§ **Source**:
■ ■ ■ ■ ■
Outliers often have the ability to push back on evolutionary selection forces, such as competition or governmental policies. These outliers are ‘stars’ in the sense that once they reach some critical threshold, they attract resources from the environment – similar to the pull of a star’s gravity. Outlier effects occur when one observation is so influential that it changes a system’s normal rules, pulls in resources from the environment that are unavailable to others, and substantively changes the statistical and behavioural properties of those in the sample.
In a nod to Malcolm Gladwell’s bestselling Outliers book, Dr Crawford explains some of these terms in the context of the world’s richest man (at the time), Bill Gates, and the most influential rock band in history, The Beatles. While Gladwell’s Outliers conducted several qualitative case studies on outliers, Dr Crawford’s quantitative research in entrepreneurship of N=12,000 provides a complementary, actionable framework. Though Gladwell wasn’t wrong, his arguments were based on N=1 qualitative cases, and primarily focused on describing the path of one outlier’s emergence.
■ ■ ■ ■ ■
§ **Information provided**:
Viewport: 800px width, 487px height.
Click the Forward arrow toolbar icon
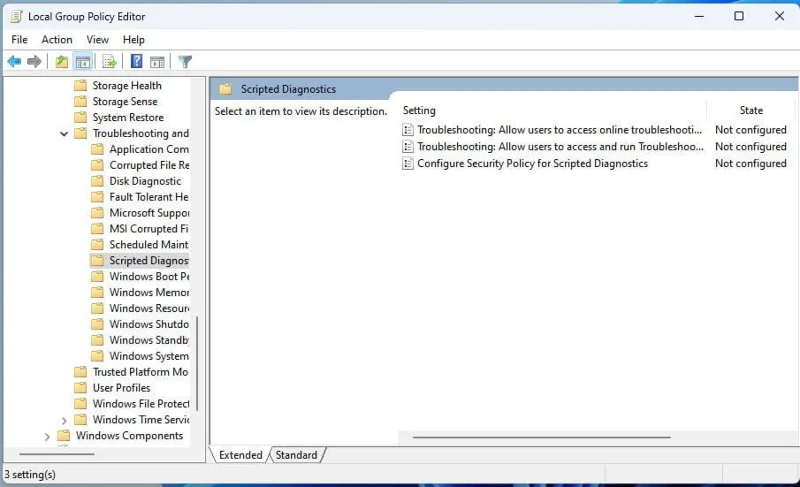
■ ■ ■ ■ ■
What sample size did Dr Crawford's entrepreneurship research have, according to the passage on outliers? The material isn't needed for this.

N=12,000